John Conway labels these lower symmetries with a letter and order of the symmetry follows the letter. r20000 represents full symmetry, and a1 labels no symmetry. He gives d (diagonal) with mirror lines through vertices, p with mirror lines through edges (perpendicular), i with mirror lines through both vertices and edges, and g for rotational symmetry.

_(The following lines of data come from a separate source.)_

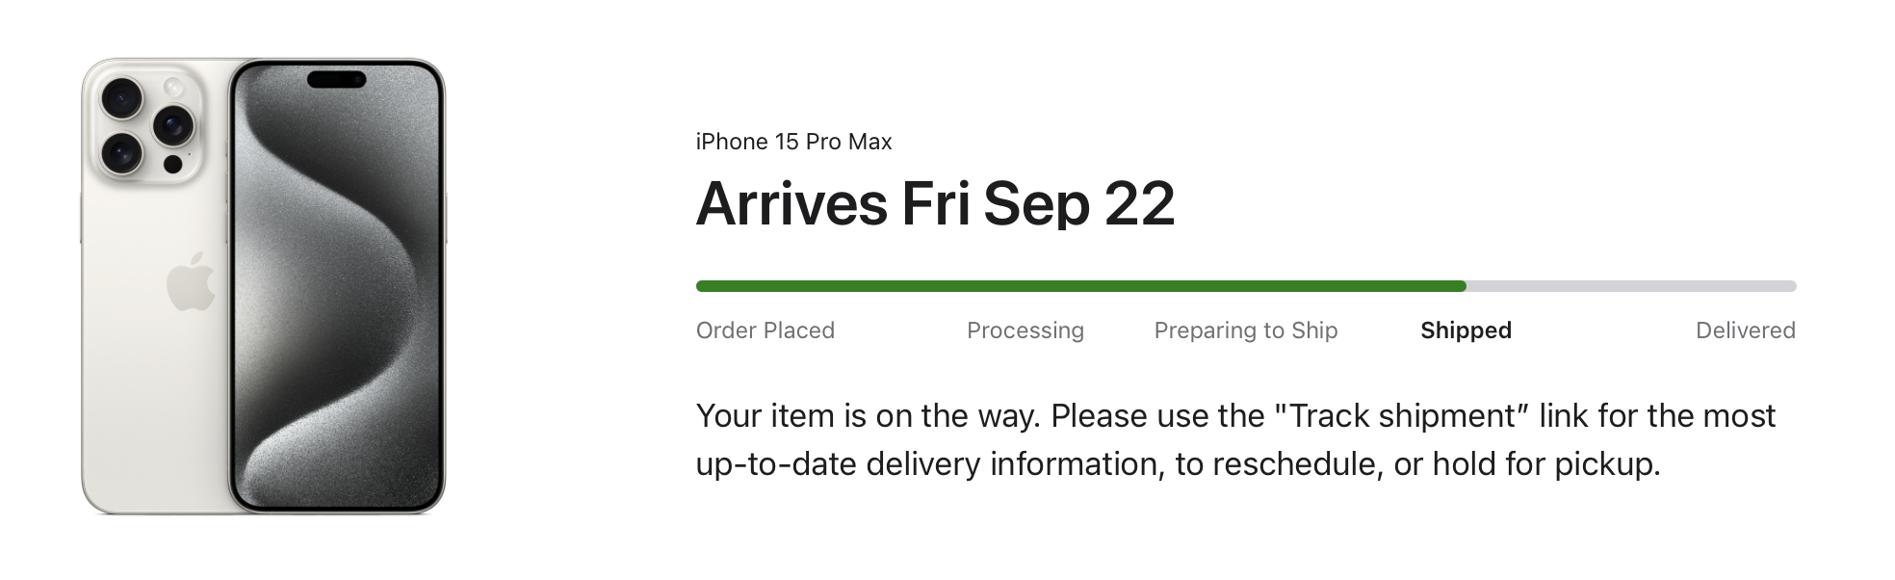Click the Arrives Fri Sep 22 heading
This screenshot has width=1895, height=580.
coord(935,204)
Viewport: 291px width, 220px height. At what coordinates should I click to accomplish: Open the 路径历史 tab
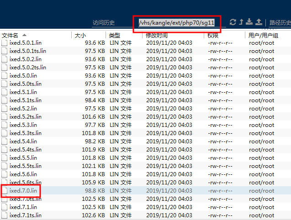280,23
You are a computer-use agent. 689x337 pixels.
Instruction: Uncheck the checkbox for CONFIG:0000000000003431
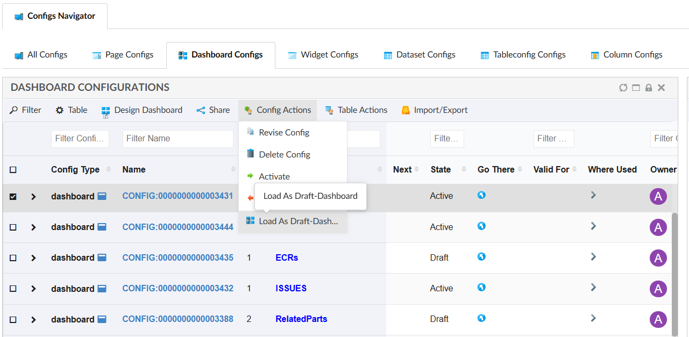point(13,197)
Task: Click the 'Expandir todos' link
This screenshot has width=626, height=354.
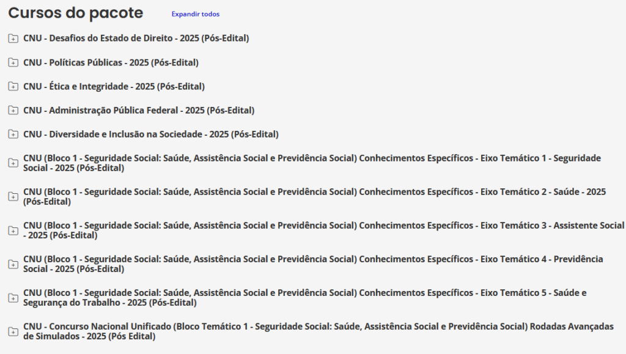Action: (195, 14)
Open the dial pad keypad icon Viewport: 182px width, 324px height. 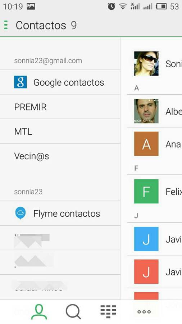click(x=108, y=312)
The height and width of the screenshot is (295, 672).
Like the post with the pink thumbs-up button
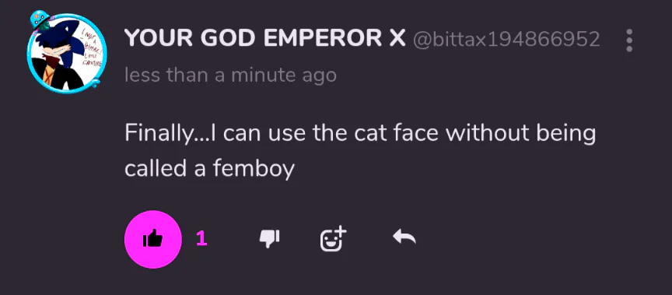(153, 239)
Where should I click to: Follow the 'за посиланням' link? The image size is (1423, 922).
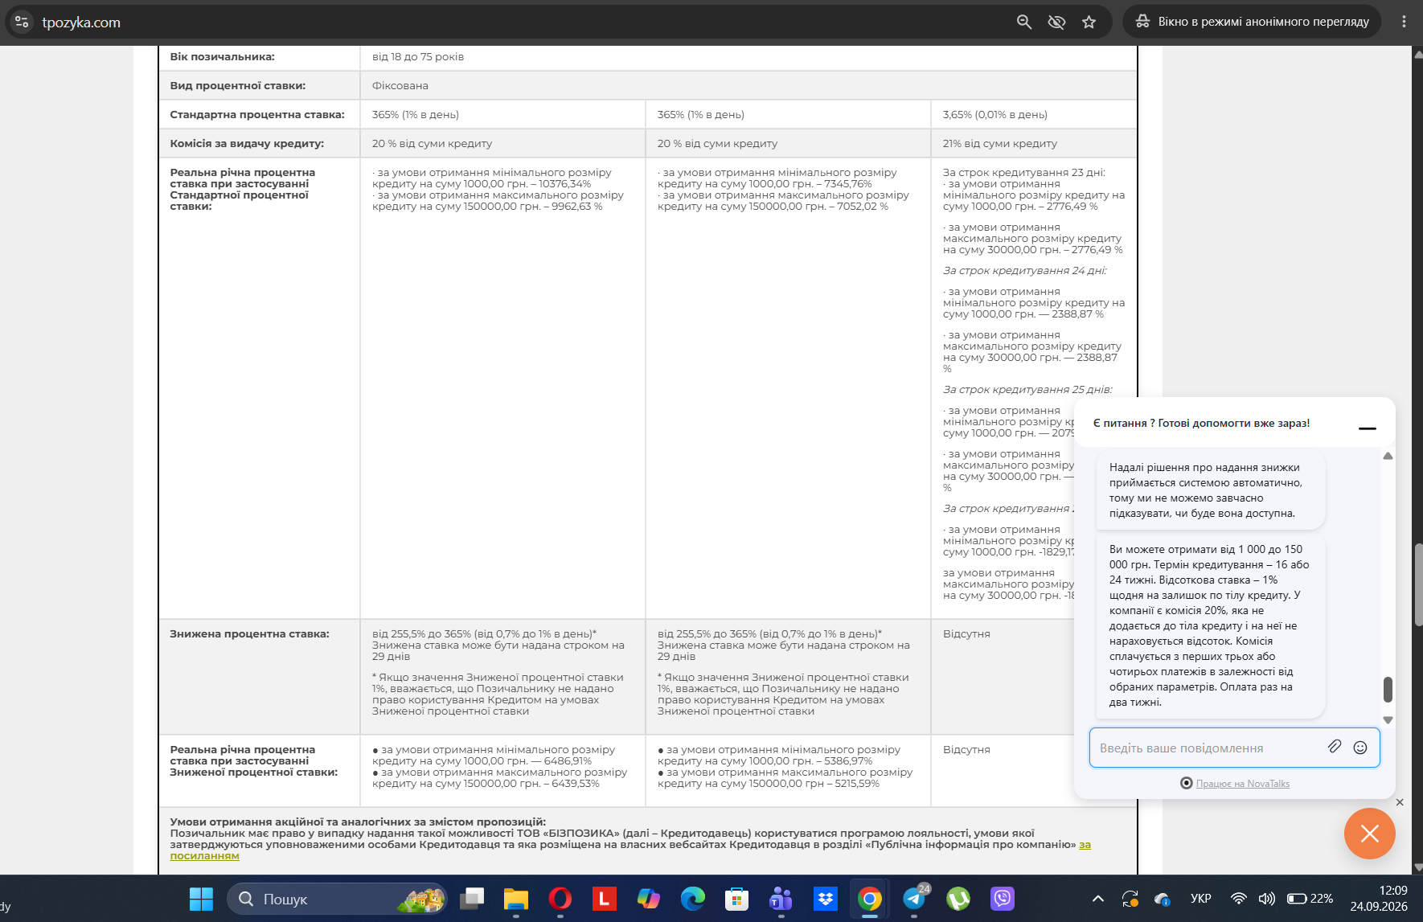pyautogui.click(x=630, y=850)
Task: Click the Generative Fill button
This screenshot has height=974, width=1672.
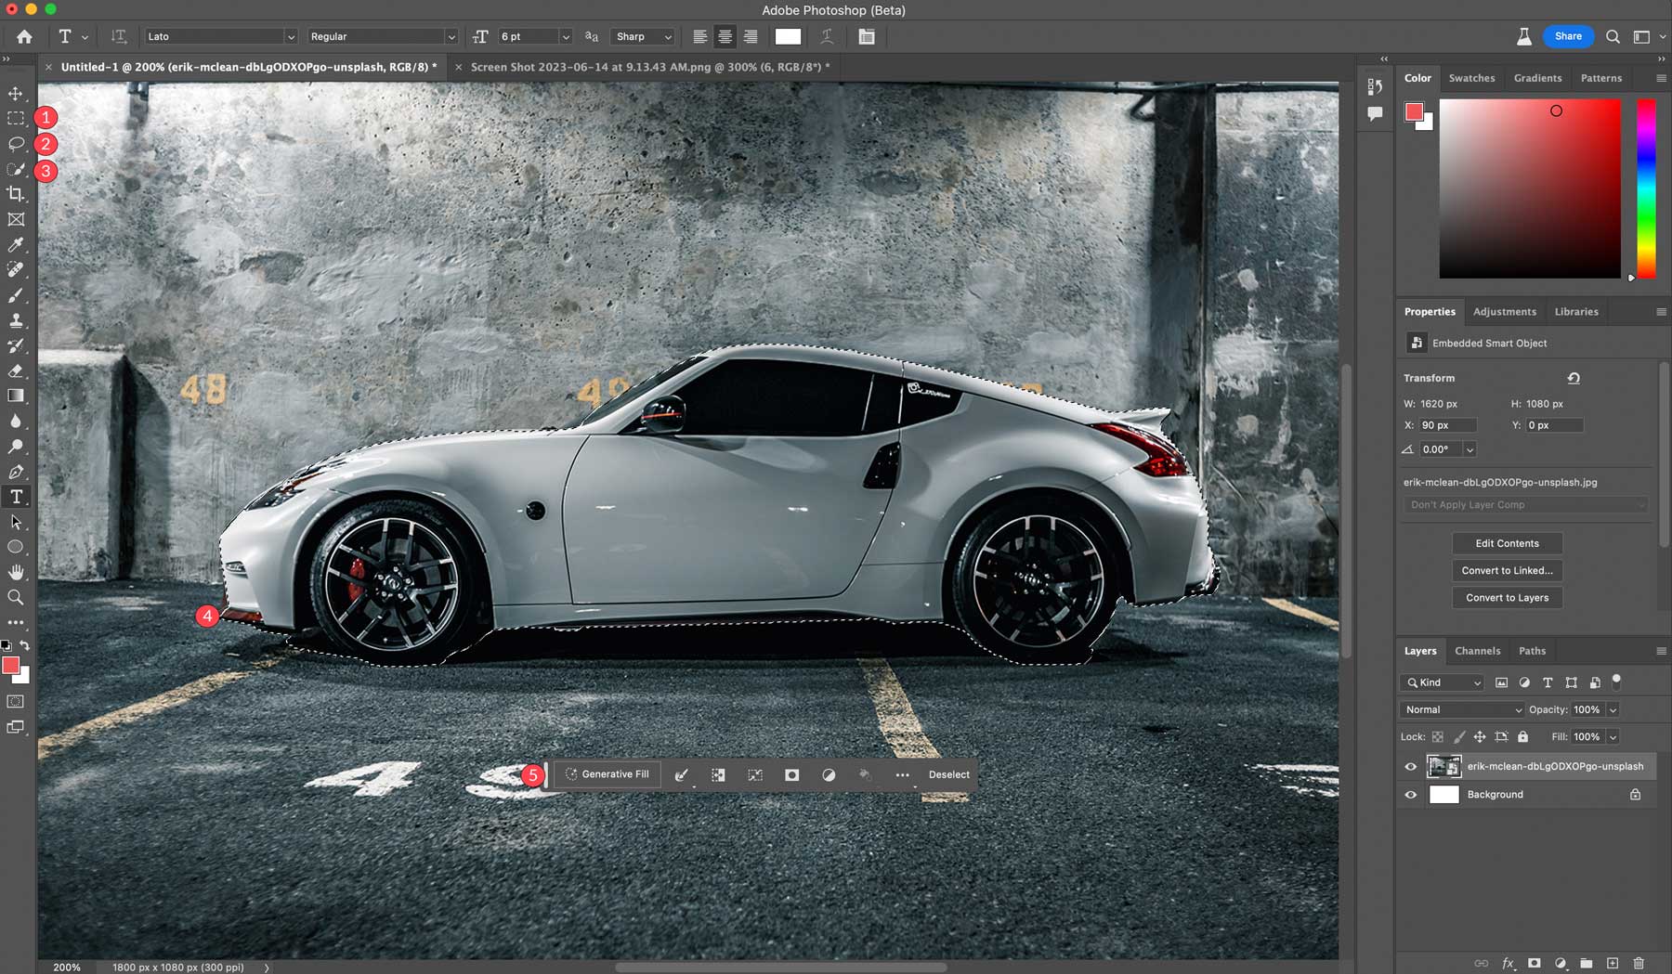Action: (607, 774)
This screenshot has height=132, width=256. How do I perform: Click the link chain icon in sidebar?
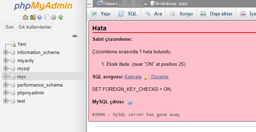click(75, 36)
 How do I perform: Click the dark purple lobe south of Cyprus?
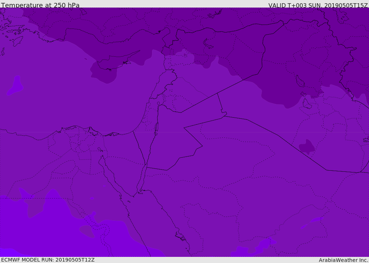pos(105,75)
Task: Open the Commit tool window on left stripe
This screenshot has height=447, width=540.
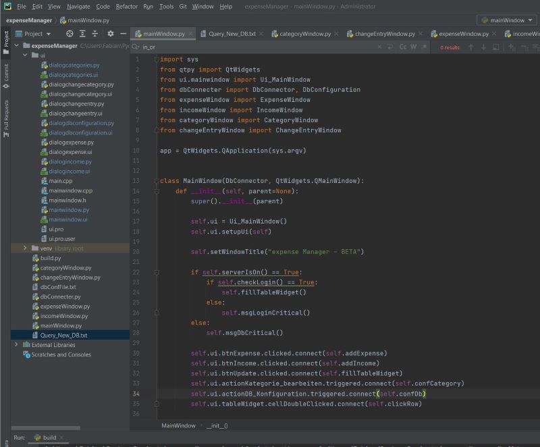Action: click(x=6, y=73)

These lower symmetries allows degrees of freedom in defining irregular myriagons. Only the g10000 subgroup has no degrees of freedom but can be seen as directed edges.

==Myriagram==
A myriagram is a 10,000-sided star polygon. There are 1999 regular forms given by Schläfli symbols of the form {10000/n}, where n is an integer between 2 and 5,000 that is coprime to 10,000. There are also 3000 regular star figures in the remaining cases.

==In popular culture==
In the novella Flatland, the Chief Circle is assumed to have ten thousand sides, making him not a circle, but a myriagon.